Kordinator aksi, Muflih Nastain menyampaikan, pada 29 Agustus 2024, DPRD Kabupaten Majalengka telah berbaiat, mengemban komitmen amanah rakyat sebagai wakil rakyat untuk setengah dasawarsa ke depan.
DPRD Kabupaten Majalengka, sambung dia, merupakan representasi rakyat dalam mengawasi setiap kebijakan yang melahirkan kesenjangan sosial dan sudah seyogyanya wakil rakyat ini mesti condong terhadap kepentingan rakyat, khususnya rakyat dari kalangan bawah.
Namun pada realitasnya, seringkali terjadi Anggota DPRD menanggalkan kepentingan rakyat dan keluar dari substansinya sebagai wakil rakyat.

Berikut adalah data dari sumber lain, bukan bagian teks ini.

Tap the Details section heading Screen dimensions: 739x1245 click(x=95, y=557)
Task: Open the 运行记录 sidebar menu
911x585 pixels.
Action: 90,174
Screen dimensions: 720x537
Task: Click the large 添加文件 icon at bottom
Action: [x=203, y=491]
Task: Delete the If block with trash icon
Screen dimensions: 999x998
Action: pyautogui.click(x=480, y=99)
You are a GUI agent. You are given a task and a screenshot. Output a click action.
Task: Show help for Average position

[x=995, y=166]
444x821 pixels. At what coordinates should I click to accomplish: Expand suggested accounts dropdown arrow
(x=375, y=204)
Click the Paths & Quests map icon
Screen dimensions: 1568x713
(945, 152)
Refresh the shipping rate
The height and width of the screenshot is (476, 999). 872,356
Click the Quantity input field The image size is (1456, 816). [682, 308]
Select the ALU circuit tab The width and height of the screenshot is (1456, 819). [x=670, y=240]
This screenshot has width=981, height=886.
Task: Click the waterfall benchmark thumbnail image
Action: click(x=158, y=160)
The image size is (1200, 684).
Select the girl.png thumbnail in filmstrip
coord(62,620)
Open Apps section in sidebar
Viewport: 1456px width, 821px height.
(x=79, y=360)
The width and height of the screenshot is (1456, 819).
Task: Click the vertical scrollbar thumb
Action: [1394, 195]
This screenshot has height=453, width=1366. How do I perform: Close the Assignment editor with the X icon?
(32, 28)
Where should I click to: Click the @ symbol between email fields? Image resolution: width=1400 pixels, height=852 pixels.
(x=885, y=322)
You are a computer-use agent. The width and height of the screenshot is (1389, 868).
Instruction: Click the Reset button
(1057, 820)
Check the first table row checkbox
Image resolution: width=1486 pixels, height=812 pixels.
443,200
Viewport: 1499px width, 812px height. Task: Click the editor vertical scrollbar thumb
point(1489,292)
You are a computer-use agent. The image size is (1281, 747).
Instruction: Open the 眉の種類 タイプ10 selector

“Ini menjadi fokus perhatian kami sebagai organisasi kemasyarakatan dalam mengawal aspirasi rakyat, begitupun mengawal para wakil rakyat supaya tidak menyimpang dalam mengemban amanat rakyat,” kata Muflih.
Dalam Aksi Refleksi 100 Hari Kerja Dewan tersebut, lanjut Muflih, PC PMII Kabupaten Majalengka memperingatkan seluruh jajaran Anggota DPRD Kabupaten Majalengka,yaitu:
1. DPRD Kabupaten Majalengka untuk lebih profesional dan responsif dalam menyikapi setiap isu yang ada di Majalengka, serta mampu memahami secara substantif tata tertib dan kode etik sebagai wakil rakyat.